* _提供テキスト_
^^^^^^^^
龍安寺は、開基細川勝元自身が一方の当事者であった応仁の乱(1467-1477年)で焼ける。勝元の子の細川政元と、4世住持・特芳禅傑によって長享2年(1488年)に再興された。寺では特芳を中興開山と称している。その後、豊臣秀吉江戸幕府が寺領を寄付して保護している。

近世の地誌類によれば、最盛期の龍安寺には塔頭が21か寺、軒を連ねていたという(現存するものは3か寺)。『都名所図会』のような絵入りの名所案内書(現代の旅行ガイドブックに相当)を見ると、当時、龍安寺の池はオシドリの名所として知られており、今日有名な石庭よりもむしろ、池を中心とした池泉回遊式庭園の方が著名であったらしい。

寛政9年(1797年)の火災で仏殿など主要伽藍が焼けたため、塔頭の1つである西源院の方丈を移築して龍安寺の方丈(本堂)とした。
^^^^^^^^
* _収集データ_
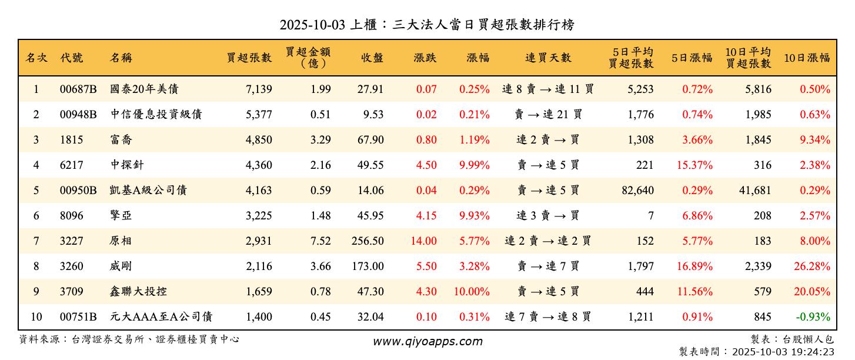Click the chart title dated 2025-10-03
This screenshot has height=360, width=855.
^^^^^^^^
* _目的_
上にある龍安寺の歴史についての文章を、最後の文のあとから続けて書いてください。

* _結果_
境内

寺の南側には広大な鏡容池(きょうようち)があり、周囲は回遊式庭園になっている(国の名勝)。境内北側には方丈(本堂ともいう)、仏殿、茶室蔵六庵などが建ち、これらの西側には非公開の「西の庭」がある。西の庭には開基細川勝元の木像を祀る細川廟などがある。著名な石庭は方丈南側の土塀で囲まれた中にある。なお、寺の背後には第66代一条天皇を含め5人の天皇の陵墓がある。

  • 仏殿 - 1981年の再建。
  • 方丈(重要文化財) - 元の方丈が火災で失われた後、塔頭寺院の西源院の方丈を移築したもので、慶長11年(1606年)の建築である。本来ここには狩野派に手による71枚もの襖絵があったが、それらは明治期の廃仏毀釈の困窮により売却され散逸してしまった。現在のものは昭和に描かれたものであり画題も異なる。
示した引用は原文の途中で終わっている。